Le deuxième alinéa de l'article 1er de l'ordonnance précise que les dispositions relatives à l'intéressement des salariés ne s'appliquent de plein droit aux entreprises publiques ou aux sociétés nationales que si elles entrent dans le champ d'application défini au chapitre Ier du titre III du livre Ier du code du travail, c'est-à-dire par l'article L. 131-2, alinéa 2, de ce code.
Le même article premier réserve cependant, dans son troisième alinéa, à un décret en Conseil d'Etat le soin de déterminer les conditions dans lesquelles le régime de l'intéressement des salariés s'applique aux entreprises publiques dont le personnel est soumis pour les conditions de travail à un statut législatif ou réglementaire.
L'article 2 de la même ordonnance, après avoir énoncé les conditions que doit remplir un accord pour ouvrir droit aux exonérations de cotisations sociales et de nature fiscale prévues aux articles 4 à 6, dispose dans son dernier alinéa que : "Les accords doivent être déposés à la direction départementale du travail et de l'emploi du lieu où ils ont été conclus".
L'article 1er du décret n° 87-544 du 17 juillet 1987 fixant les conditions d'application de l'ordonnance, après avoir indiqué la liste des documents qui doivent, selon les cas, être joints à l'accord par la personne habilitée à procéder à son dépôt, énonce, en son dernier alinéa que : "Il est accusé sans délai réception de l'accord et des autres documents mentionnés au présent article".
De son côté, le décret n° 87-947 du 28 novembre 1987 prévoit, pour les seules entreprises publiques dont le personnel est soumis pour les conditions de travail à un statut législatif et réglementaire, que les accords d'intéressement ne peuvent entrer en application qu'une fois homologués par arrêté du ministre de l'économie et des finances et du ministre de tutelle.
II. Il ressort de l'ensemble de ces dispositions que si, pour les entreprises publiques à statut, la mise en oeuvre d'un accord d'intéressement reste subordonnée, comme c'était le cas sous l'empire des textes antérieurs à l'intervention de l'ordonnance du 21 octobre 1986, à un régime d'homologation par l'autorité administrative, il en va différemment pour les autres accords d'intéressement.
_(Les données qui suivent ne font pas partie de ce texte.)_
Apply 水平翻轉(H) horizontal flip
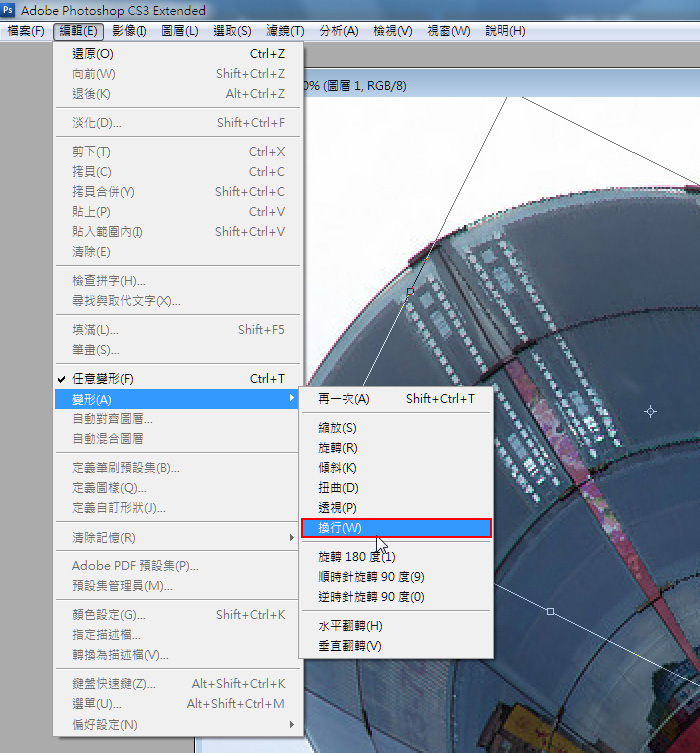 [350, 626]
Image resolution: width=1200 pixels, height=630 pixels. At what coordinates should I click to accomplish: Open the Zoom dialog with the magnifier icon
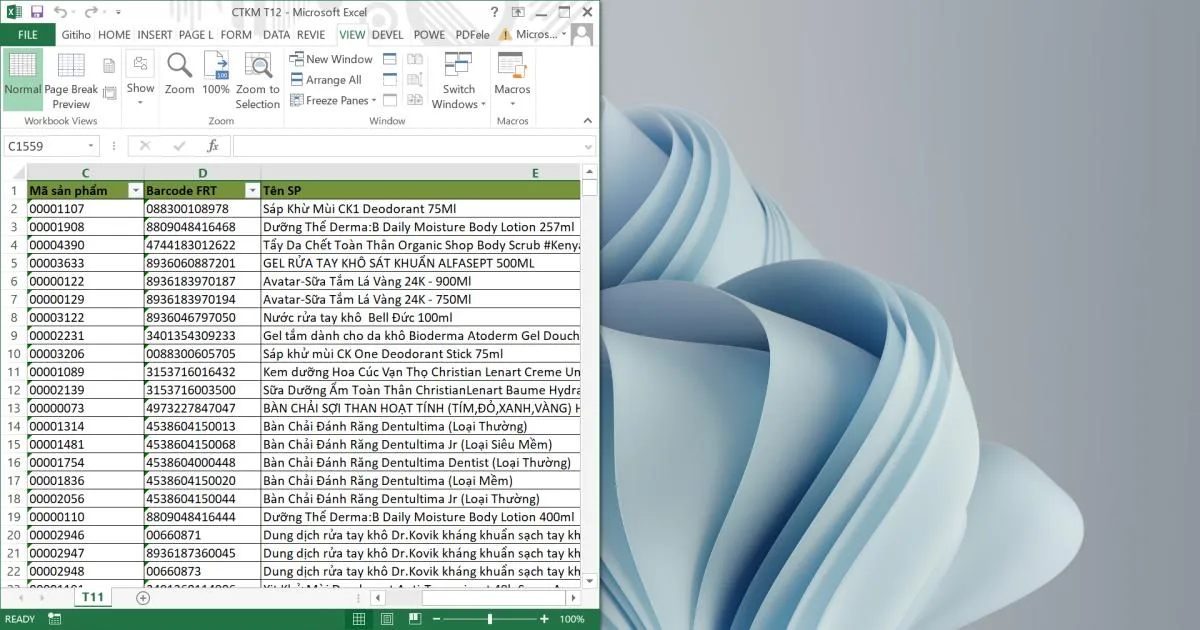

Ces derniers, à l'instar des accords collectifs de travail, dont les articles L. 132-10 et R. 132-1 du code du travail prévoient qu'ils sont soumis à une obligation de dépôt auprès du service départemental compétent, ne peuvent, au stade de ce dépôt, et à l'exception d'un contrôle de la recevabilité en la forme, être soumis à un contrôle préalable de leur validité.
Le directeur départemental du travail et de l'emploi territorialement compétent est donc tenu d'accuser réception de l'accord et des autres documents mentionnés à l'article 1er du décret du 17 juillet 1987 - présentement codifié sous l'article R. 444-1-1 du code du travail - et ne peut légalement se soustraire à cette obligation pour un motif tiré de ce que l'accord déposé, en raison de ses conditions d'élaboration ou de son contenu, ne satisferait pas aux exigences légales.
Le présent avis sera notifié au tribunal administratif de Caen, à la Chambre de commerce et d'industrie d'Alençon et au ministre du travail et des affaires sociales.
Il sera publié au Journal officiel de la République française.